Grand Final Fever
by John Morris
Grand Final Fever --- Heroes of Faith
You should have been at our place on the night of the 2003 National Rugby League Grand Final (October 5, 2003). You didn't need to be watching the TV or listening to the radio to know what was happening. Both my son-in-law Colin and grandson Craig had eyes peeled to the screen. Every Penrith try was signalled throughout the house. Every dropped ball generated low moans or gasps. It's much the same now with State of Origin matches, though the comments and reactions are conveyed by telephone.
Over a few weeks we saw the culmination of various football code programmes for the year 2003. For the sporting fans it was an impressive time. The Brisbane Lions for the third successive year took the AFL Grand Final trophy home. Eastwood defeated Randwick 29-14 in the club Rugby Union Grand Final. Then the Penrith Panthers rode over Eastern Suburbs Roosters, becoming premiers for only the second time since they have been in the competition.
The papers were full of predictions, surmising, and guesses about who was going to win each of the finals. At times it seemed that half the paper was devoted to the coming game. For example, Andrew Johns predicted in the Daily Telegraph on the Grand Final morning that Penrith were going to win.

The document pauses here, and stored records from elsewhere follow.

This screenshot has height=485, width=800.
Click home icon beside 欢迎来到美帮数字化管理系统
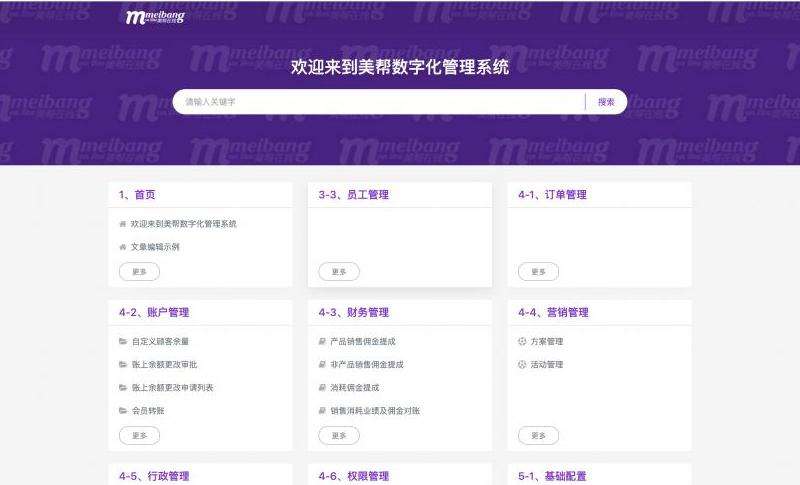click(x=123, y=224)
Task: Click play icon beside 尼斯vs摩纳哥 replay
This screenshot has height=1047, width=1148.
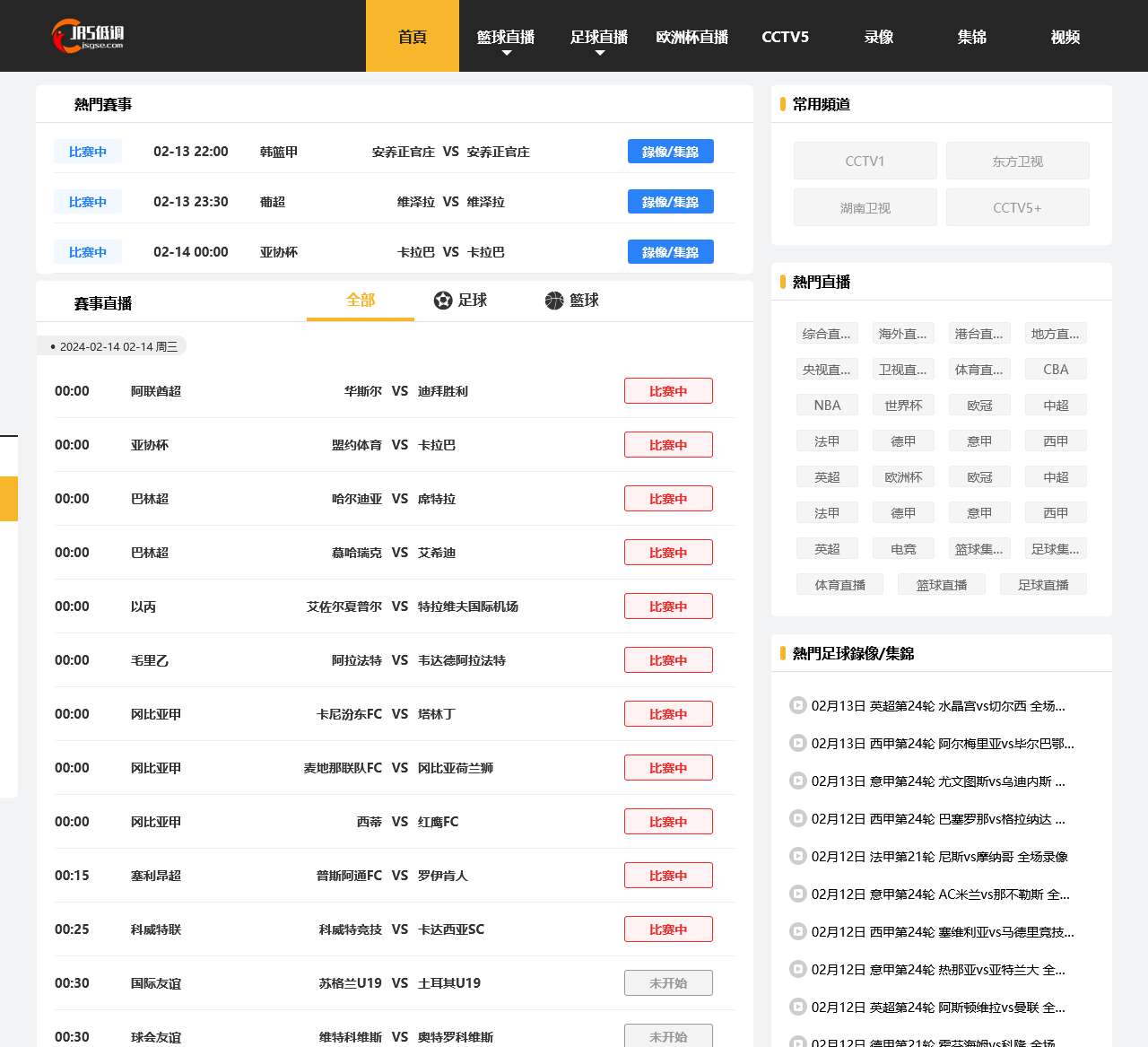Action: (x=797, y=856)
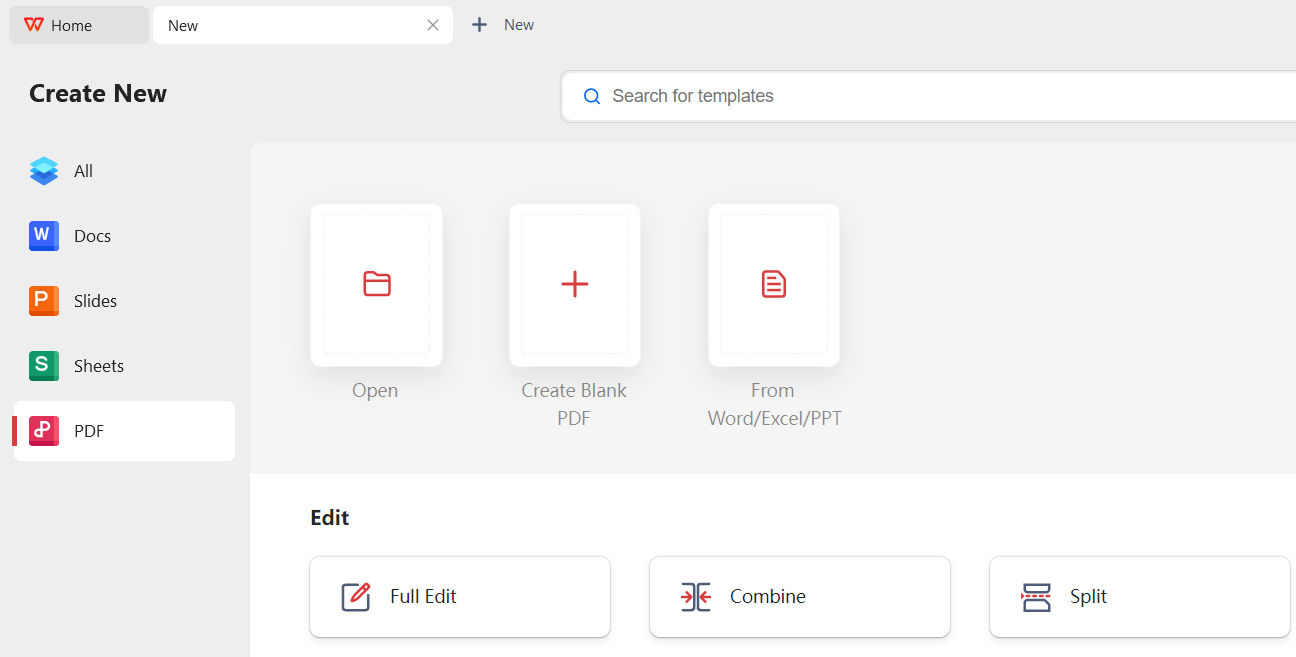Click the Full Edit button
Image resolution: width=1296 pixels, height=657 pixels.
pos(459,596)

"I am not really into omens but it took me back to 2001. The Knights stayed in the same hotel and remaining relaxed was a feature of our preparation before we went out and stunned Parramatta. I honestly believe the Panthers have the players to pull it off."
The Sun Herald of the same day seemed to be a little bit more even handed in its assessment of the situation but occasionally dropped its guard to rave. Preston Campbell from Penrith was likened to a magician. "There doesn't seem to be any bottom to the bag of tricks Preston Campbell delves into on the field, so we thought we would really test him to see if he could pull a rabbit out of the hat….He is so elusive that even the best defenders are occasionally left clutching at shadows."
Of course it was not all over then. October 10 followed with the first match of the Rugby World Cup for 2003 with Australia playing Argentina. Some pundits had doubted that the Wallabies performance was good enough over the last year. They aired their doubts in word pictures of the reaction of the world to the reigning champions losing their first match. But it was not to be - thankfully, the Wallabies defeated the Argentineans 24 to 8.
The Cosmic Grand Final
Like it or not we are all engaged in a program that is leading towards a Grand Final. We are all caught up in the conflict between two opposing teams, The Devil's Demons versus the God Squad and while the tussle is fought between these two opposing sides - like it or not we are party to the "game".
The key players and characteristics -
Jesus Christ on the one hand - playing the love game - the soft approach - always truthful, ready to forgive - does not want to lose any to the other side.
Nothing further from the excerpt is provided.